Diabetes, hypertension, and cognitive decline

Medical information During the interview the participants were asked for permission to review their medical records. Medical records for the period 1985–1998 were ordered from hospitals, outpatient clinics, district physicians, and primary health care centers, and multiple requests were made to secure the quality of information and to make sure that the records covered the entire time period and also contained a summary of diseases earlier in life. A physician (co-author Sven E. Nilsson) made a concurrent review of (i) medical records, including reported medical history; (ii) medicine use; and (iii) self-reported information about diseases. An independent 2nd opinion on classification performed by another physician in a 20% subsample produced only marginal amendment.
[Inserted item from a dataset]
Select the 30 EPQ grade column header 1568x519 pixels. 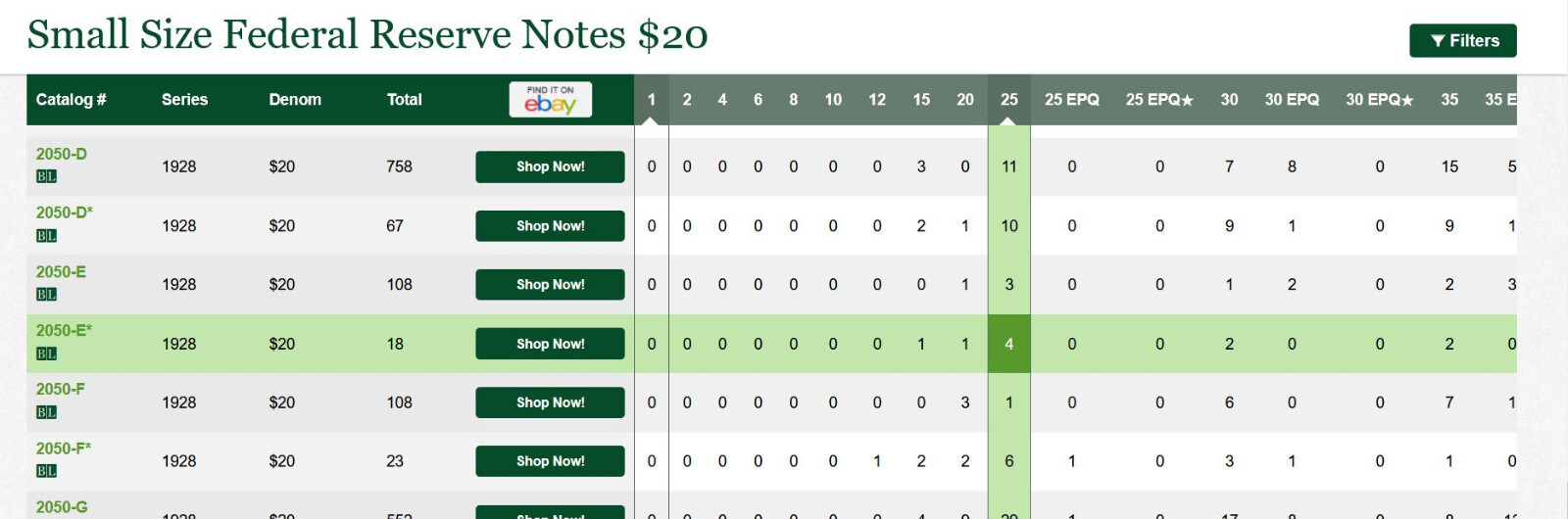click(1292, 99)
Diagnoses were classified according to the ICD-10 [20]. The conditions of interest for subsequent analyses are hypertension (which was diagnosed in cases where either the records contained information of specific hypertension treatment, or in cases with more than one diastolic value of at least 95 mm Hg or systolic value higher than 160mmHg), type 2 diabetes mellitus (diagnosed using the 1980 WHO criteria when diagnostic level for venous whole blood glucose was 6.7 mmol/l [21]), congestive heart failure, myocardial infarction, angina pectoris, transient cerebral ischemic attack (TIA; that is defined as lasting shorter than 24 hours), stroke, and dementia. Cognitive assessment

The MMSE is a measure of global cognitive functioning. The task reflects orientation, memory, attention, ability to follow verbal and written commands, writing, and copying. The maximum score is 30, indicating normal cognitive functioning. Data analyses

Group differences in demographic and health conditions were analysed with one-way analyses of variance and Chi-square tests. Random coefficients modelling using SAS Proc Mixed was used to estimate individual-level change and predictors of change while accounting for the dependency associated with twin pair status. The multilevel model was characterised by a fixed part which contained average effects for the intercept (initial status) and slope (rate of change) and a random part which contained individual differences (variance) in the intercept, slope, and the within person residual. A three-level linear growth model was composed of a level-1 component of individual outcomes over time, a level-2 component which models individual fixed and random effects of initial status and change over time (person-level covariates can be added at this level), and the level-3 component which models variance associated with twin-pair status. Thus, a three-level structure was characterised by longitudinal measurements nested within individuals which were nested within groups (twin dyad). The syntax for these models is presented in Appendix A. The baseline model specifies a growth model with no level-2 covariates and was used to evaluate the fit of the growth model parameters. In this and subsequent models, zygosity was not modelled as a fixed effect because the

expectation was for no or random differences among MZ and DZ twins in terms of average slope and rate of change. Random effects were, however, estimated separately by zygosity because we expected higher intraclass correlations for MZs than for DZs. Finally, we permitted different estimates of the residual (level-one) variance for the two zygosity groups. Four nested models were estimated for MMSE as the outcome variable. A baseline model, without any covariates, was run to assess initial status and rate of change for the MMSE. Model A introduces the single covariate of hypertension status (0 = no, 1 = yes) adjusted for age, education, gender, smoking habit, angina, myocardial infarction, congestive heart failure, stroke, and TIA. Model B introduces the single covariate of diabetic status (0 = no, 1 = yes), adjusted for the same factors as in Model A. Finally, Model C introduces the interaction term of diabetes and hypertension, also adjusted for same factors as in Model A and B.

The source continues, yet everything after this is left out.